As medidas do Operador Nacional do Sistema (ONS) para preservar os reservatórios e a decisão do Conselho de Monitoramento do Setor Elétrico (CMSE) de manter todo parque térmico ativo estão funcionando, mas não devem ser suficientes para manter a operação segura por muito tempo. Especialistas ouvidos pelo Valor alertam para o risco de racionamento e déficit de energia já no início de 2015. Para reverter a situação, sugerem que o governo adote postura preventiva, e peça à população que economize energia.
"Já deveríamos estar adotando alguma medida de economia de energia. O maior risco é 2015", afirmou o presidente da Bolt Comercializadora, Érico Evaristo.
Segundo o ONS, os reservatórios do Sudeste e Centro-Oeste (SE/CO) encerraram junho com 36,6% da capacidade máxima de armazenamento. A região detém mais de 60% da capacidade de armazenamento do país. A expectativa é que o nível caia a 34% no fim de julho, e para 20% no fim do ano. O volume é metade do observado no ano passado, quando os reservatórios do SE/CO terminaram o período seco (outubro) em 42%.
"É muito preocupante. Se as chuvas do período úmido [que começa em novembro] atrasarem, já é suficiente para entrarmos em 2015 precisando de racionamento", disse o consultor da Excelência Energética, Erik Rego.
Mas o quadro não tira o sono do governo. Em evento comemorativo da produção de mais de 500 mil barris por dia no pré-sal, na última terça-feira, na Petrobras, o ministro de Minas e Energia, Edson Lobão, garantiu: "não tivemos racionamento, e não chegaremos a ele".
Para o professor da PUC-Rio, Alexandre Street, mesmo que o nível dos reservatórios esteja "estável", a situação não é confortável. "Chegamos ao início do período seco [em maio] com 38% dos reservatórios. Só no racionamento de 2001 vimos situação pior". E defendeu racionamento curto já, com corte de 6% a 8%. "Se chover, interrompe-se o racionamento".
Outros especialistas consideram racionamento preventivo precipitado. "O ONS está agindo corretamente, tentando gerar o possível com as térmicas e preservando reservatórios. Mas o governo poderia ter criado um clima com a população para evitar o desperdício", analisou o diretor-geral da Cesi no Brasil, Paulo Esmeraldo.
O consultor da PSR, Luiz Barroso, lembrou que algumas situações conjunturais parecem ajudar o discurso do governo - e cita a demanda abaixo da projetada, em função da baixa atividade econômica, e a redução voluntária da carga de consumidores em função do alto preço no mercado de curto prazo. Mas afirmou que ainda restam preocupações.
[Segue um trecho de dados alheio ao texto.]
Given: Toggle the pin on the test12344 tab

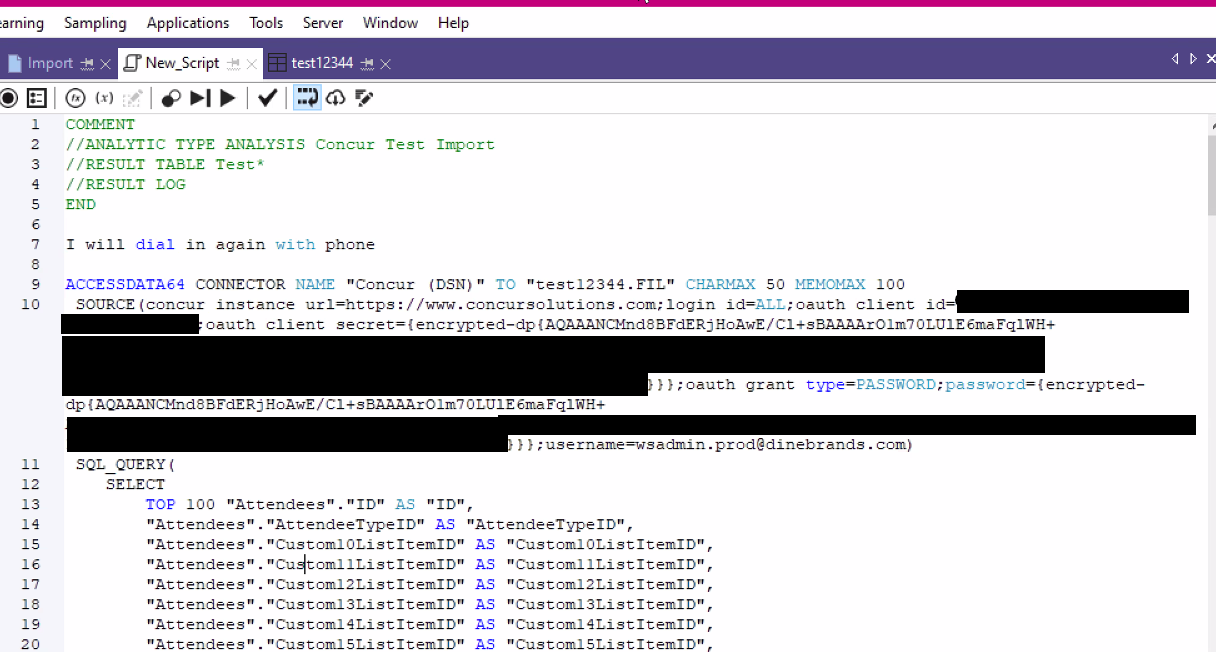Looking at the screenshot, I should 367,64.
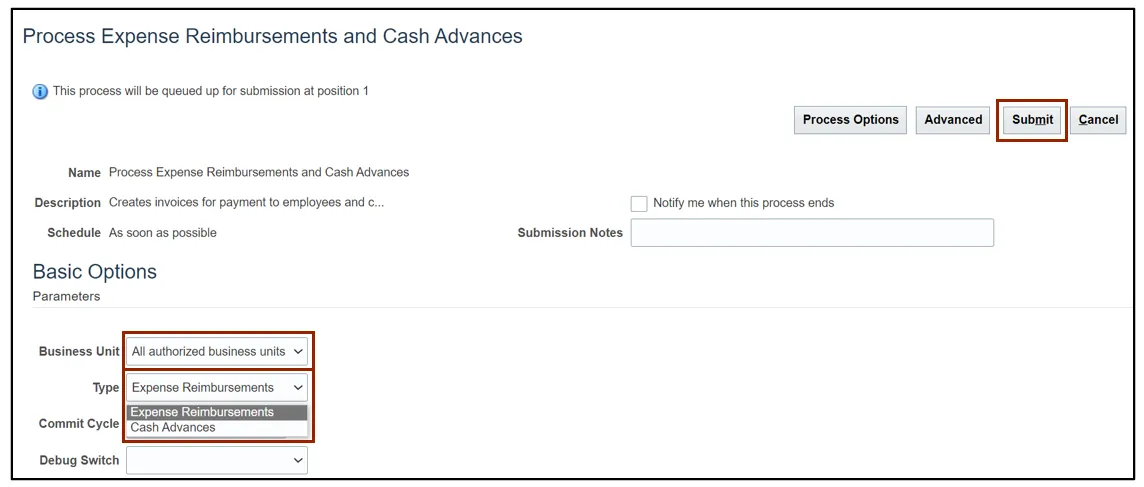Click the process Name value text
The image size is (1144, 487).
pyautogui.click(x=259, y=172)
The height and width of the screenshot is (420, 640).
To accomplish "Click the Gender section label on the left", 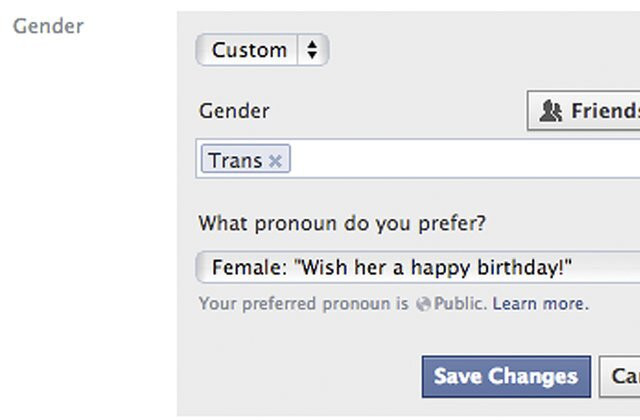I will [48, 26].
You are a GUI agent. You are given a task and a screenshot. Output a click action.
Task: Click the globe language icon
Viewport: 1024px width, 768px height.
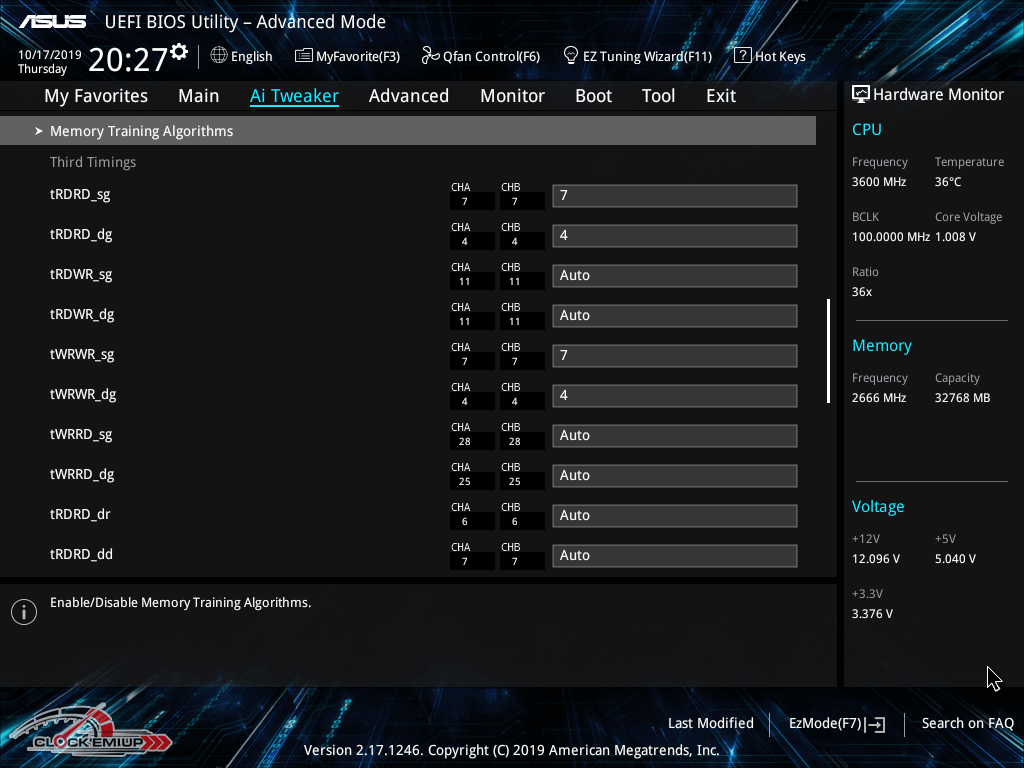tap(219, 56)
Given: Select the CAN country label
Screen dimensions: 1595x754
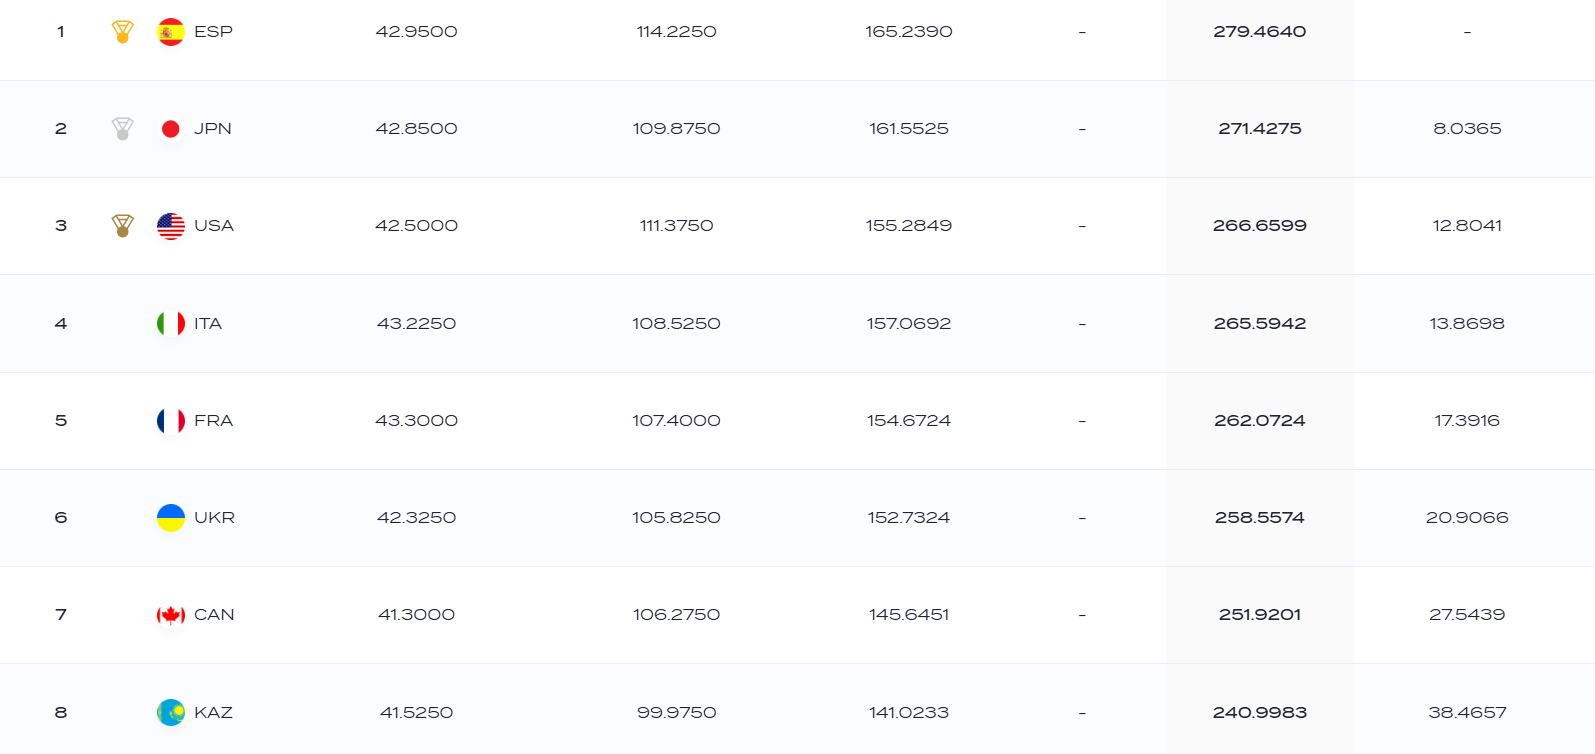Looking at the screenshot, I should tap(214, 615).
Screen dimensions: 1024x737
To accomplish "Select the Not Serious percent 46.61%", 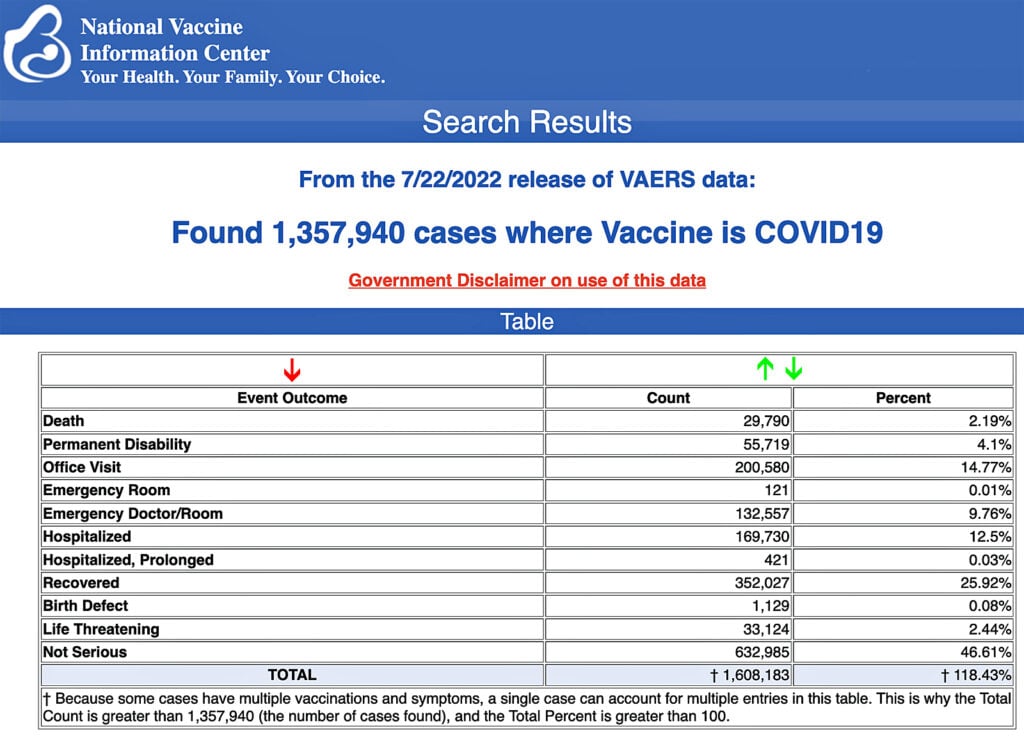I will tap(983, 652).
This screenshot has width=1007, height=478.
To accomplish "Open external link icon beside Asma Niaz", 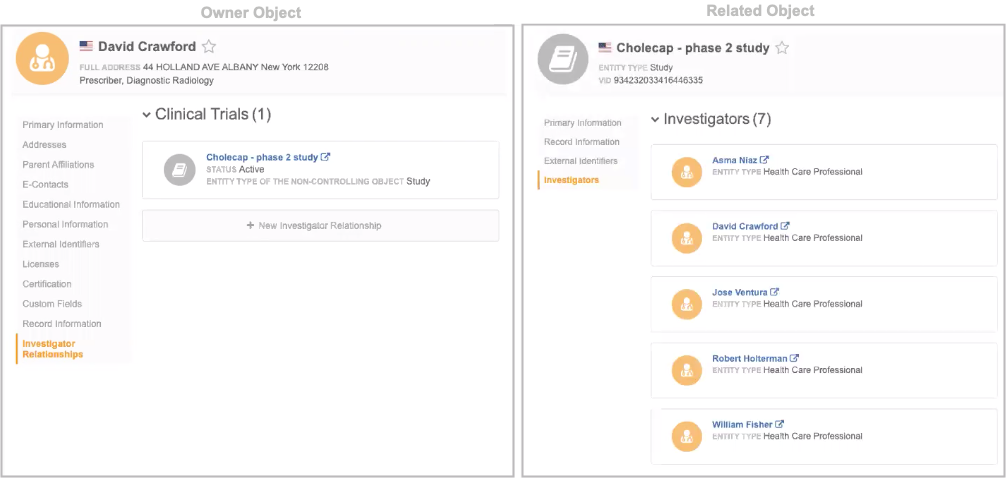I will [765, 160].
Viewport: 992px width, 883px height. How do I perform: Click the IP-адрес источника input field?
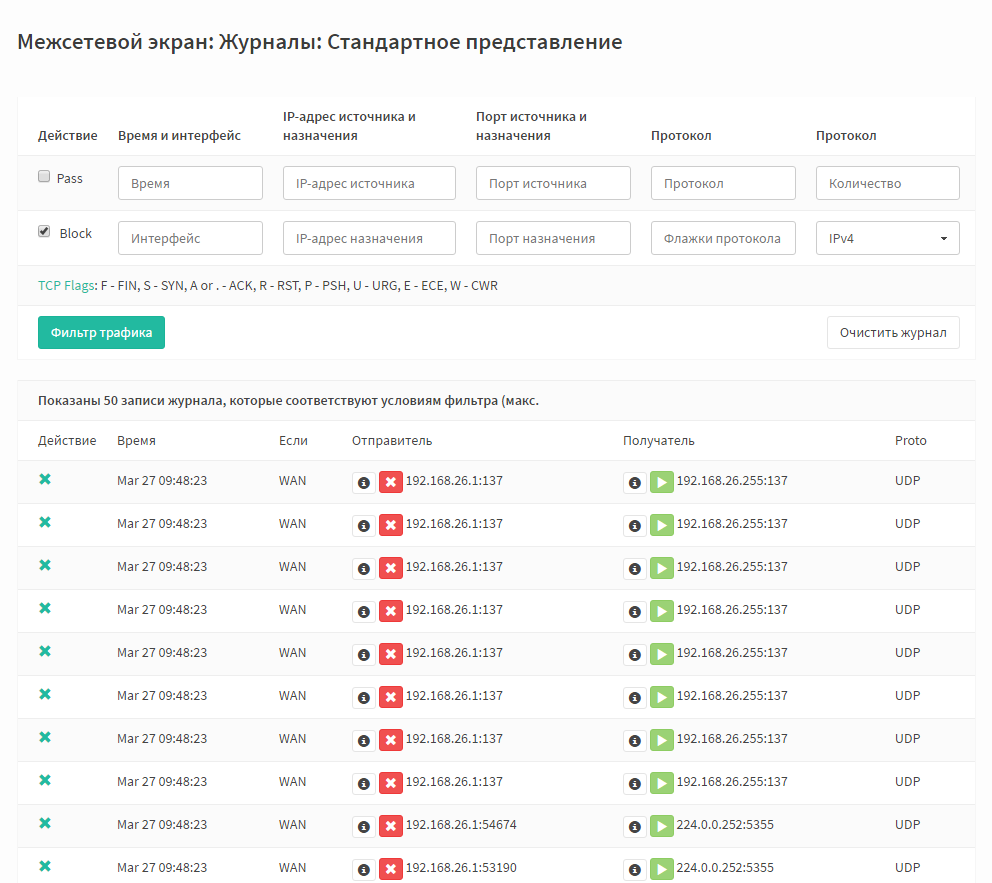click(x=369, y=183)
"A dificuldade de suprimento nos últimos anos foi causada porque a capacidade estrutural está menor do que o consumo. É a razão dos reservatórios terem esvaziado muito em anos onde a hidrologia não foi adversa, como 2012 e 2013", explicou Barroso. O problema, para ele, pode ser corrigido com contratação de reforço na capacidade de geração, adicional ao planejado, de 2 mil MW médios.
Rego destacou que até agora a questão tem passado despercebida. As térmicas em operação foram previstas para gerar por até dois meses ao ano. Não são preparadas para funcionar tanto tempo sem manutenção. Há usinas em operação contínua desde setembro de 2012. "Algumas térmicas têm chance de começar a sair do ar por falta de manutenção. Alguns geradores querem parar por um mês, mas a multa é muito alta", disse.
Ele e o professor da PUC-Rio apontam falhas no modelo de cálculo que determina o risco de déficit de energia. Para eles, o sistema é muito focado no curto prazo. "O modelo não consegue capturar a situação no grau de realismo necessário para representar o valor que a água tem hoje, para economizá-la para o futuro. Isto tem sido negligenciado e tem tornado a operação bastante frágil", disse Alexandre Street.
Rego acrescenta que, pelo modelo, 12 GW térmicos deveriam estar operando, sendo que o governo está despachando 16 GW. Isto reforça a tese de que não há margens na operação do setor, e endossa coro de especialistas que afirmam que o governo está contanto com a sorte ao descartar risco de racionamento.